Laura Ingraham was in the midst of a vigorous defense of White House press secretary Sarah Huckabee Sanders on Friday night when the Fox News host said this: “Trump needs a legal spokesperson, which he doesn’t have at this point.”

Apparently Rudolph W. Giuliani doesn’t count.

Giuliani is President Trump’s lawyer and has been speaking for Trump — or trying to — almost nonstop since last Wednesday, when he appeared on Sean Hannity’s Fox News show and disclosed that the president reimbursed attorney Michael Cohen for a $130,000, pre-election payment to silence porn star Stormy Daniels, who claims to have had an affair with Trump more than a decade ago.

But Giuliani’s statements have been inconsistent and have failed to rally the president’s media boosters, who often lionize his fiercest surrogates and embrace their talking points.
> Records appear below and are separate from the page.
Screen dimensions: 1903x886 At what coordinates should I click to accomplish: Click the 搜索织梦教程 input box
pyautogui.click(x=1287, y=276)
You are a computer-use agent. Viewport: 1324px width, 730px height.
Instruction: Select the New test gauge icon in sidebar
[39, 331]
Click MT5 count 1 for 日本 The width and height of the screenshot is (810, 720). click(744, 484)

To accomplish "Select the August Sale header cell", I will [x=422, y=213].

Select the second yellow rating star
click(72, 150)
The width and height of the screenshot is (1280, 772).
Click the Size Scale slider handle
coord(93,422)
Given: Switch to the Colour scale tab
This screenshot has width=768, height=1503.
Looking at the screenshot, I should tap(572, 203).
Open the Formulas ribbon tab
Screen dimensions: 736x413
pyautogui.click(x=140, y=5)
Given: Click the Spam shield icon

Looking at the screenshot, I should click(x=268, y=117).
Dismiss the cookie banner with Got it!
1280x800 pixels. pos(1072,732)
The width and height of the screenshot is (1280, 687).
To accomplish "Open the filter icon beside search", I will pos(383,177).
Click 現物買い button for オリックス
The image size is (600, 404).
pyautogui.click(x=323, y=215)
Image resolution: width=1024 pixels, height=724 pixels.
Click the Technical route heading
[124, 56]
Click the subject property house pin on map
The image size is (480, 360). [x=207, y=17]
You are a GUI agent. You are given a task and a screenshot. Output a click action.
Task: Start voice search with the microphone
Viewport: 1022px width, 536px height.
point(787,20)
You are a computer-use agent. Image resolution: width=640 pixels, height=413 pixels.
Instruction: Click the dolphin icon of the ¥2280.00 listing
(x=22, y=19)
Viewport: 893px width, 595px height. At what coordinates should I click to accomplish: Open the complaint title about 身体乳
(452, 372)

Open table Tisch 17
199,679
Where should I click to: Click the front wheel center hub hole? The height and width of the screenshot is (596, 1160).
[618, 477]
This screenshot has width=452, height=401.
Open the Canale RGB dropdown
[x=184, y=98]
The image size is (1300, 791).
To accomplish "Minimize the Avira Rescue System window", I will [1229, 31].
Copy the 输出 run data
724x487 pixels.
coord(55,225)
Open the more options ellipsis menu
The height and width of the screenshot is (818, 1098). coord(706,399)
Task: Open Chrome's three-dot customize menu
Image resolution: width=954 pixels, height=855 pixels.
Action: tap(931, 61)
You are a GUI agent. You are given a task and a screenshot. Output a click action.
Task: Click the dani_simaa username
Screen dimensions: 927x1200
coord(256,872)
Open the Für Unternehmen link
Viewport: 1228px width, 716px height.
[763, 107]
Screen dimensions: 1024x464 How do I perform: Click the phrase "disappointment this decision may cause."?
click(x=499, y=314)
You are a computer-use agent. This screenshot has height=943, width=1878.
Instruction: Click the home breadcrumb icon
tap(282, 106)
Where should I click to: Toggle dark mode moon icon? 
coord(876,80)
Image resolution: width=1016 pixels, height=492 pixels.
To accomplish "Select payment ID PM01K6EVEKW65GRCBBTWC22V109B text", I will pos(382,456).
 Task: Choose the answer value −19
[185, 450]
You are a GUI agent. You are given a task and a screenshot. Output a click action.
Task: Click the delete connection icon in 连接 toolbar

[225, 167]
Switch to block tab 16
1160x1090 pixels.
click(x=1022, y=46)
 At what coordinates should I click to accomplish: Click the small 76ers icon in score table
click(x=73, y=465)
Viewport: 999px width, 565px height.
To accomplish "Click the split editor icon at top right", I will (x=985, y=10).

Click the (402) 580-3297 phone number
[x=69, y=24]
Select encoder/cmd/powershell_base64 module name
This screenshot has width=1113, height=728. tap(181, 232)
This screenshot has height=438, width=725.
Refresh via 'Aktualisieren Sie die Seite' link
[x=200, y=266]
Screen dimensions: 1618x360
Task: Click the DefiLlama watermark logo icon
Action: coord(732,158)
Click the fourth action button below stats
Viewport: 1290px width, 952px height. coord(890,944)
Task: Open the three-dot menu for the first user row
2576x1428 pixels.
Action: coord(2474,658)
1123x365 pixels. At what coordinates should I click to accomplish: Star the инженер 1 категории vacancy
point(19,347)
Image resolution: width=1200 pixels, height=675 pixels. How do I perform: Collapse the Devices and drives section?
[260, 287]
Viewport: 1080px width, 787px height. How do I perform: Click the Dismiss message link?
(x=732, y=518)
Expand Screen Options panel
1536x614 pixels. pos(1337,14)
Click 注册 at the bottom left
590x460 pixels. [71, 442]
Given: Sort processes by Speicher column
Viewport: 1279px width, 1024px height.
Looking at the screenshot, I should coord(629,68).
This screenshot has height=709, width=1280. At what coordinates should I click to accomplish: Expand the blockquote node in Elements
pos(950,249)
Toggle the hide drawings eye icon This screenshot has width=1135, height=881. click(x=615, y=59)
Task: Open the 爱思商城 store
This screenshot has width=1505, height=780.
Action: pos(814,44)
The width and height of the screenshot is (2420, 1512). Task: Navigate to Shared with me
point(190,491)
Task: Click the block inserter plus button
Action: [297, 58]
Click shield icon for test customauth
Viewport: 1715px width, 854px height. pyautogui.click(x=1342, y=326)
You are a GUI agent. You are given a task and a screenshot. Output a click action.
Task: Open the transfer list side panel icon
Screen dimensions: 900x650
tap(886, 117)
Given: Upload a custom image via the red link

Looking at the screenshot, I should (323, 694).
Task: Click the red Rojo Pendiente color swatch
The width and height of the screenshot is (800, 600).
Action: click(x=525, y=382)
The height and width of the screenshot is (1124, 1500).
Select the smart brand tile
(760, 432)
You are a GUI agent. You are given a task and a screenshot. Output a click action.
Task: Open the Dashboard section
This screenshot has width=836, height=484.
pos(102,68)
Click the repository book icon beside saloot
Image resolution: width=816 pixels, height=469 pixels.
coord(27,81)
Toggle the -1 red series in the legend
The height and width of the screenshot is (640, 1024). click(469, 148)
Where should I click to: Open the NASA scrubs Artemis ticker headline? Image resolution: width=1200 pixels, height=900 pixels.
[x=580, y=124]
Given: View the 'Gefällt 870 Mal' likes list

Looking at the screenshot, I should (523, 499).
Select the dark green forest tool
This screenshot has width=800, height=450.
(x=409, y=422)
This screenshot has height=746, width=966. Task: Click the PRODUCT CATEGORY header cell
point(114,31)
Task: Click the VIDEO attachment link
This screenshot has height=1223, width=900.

Rudy might be running into another problem with Trump — getting more attention than the boss. Trump considers himself his best political adviser and public-relations expert. (This is not unknown among presidents, by the way.) If Rudy’s media blitz had been more effective, perhaps Trump would forgive getting eclipsed … for a while. But eclipsing Trump while alienating or at least neutralizing the limited amount of friendly media Trump gets? Yeah, that’s not a sustainable model for Giuliani.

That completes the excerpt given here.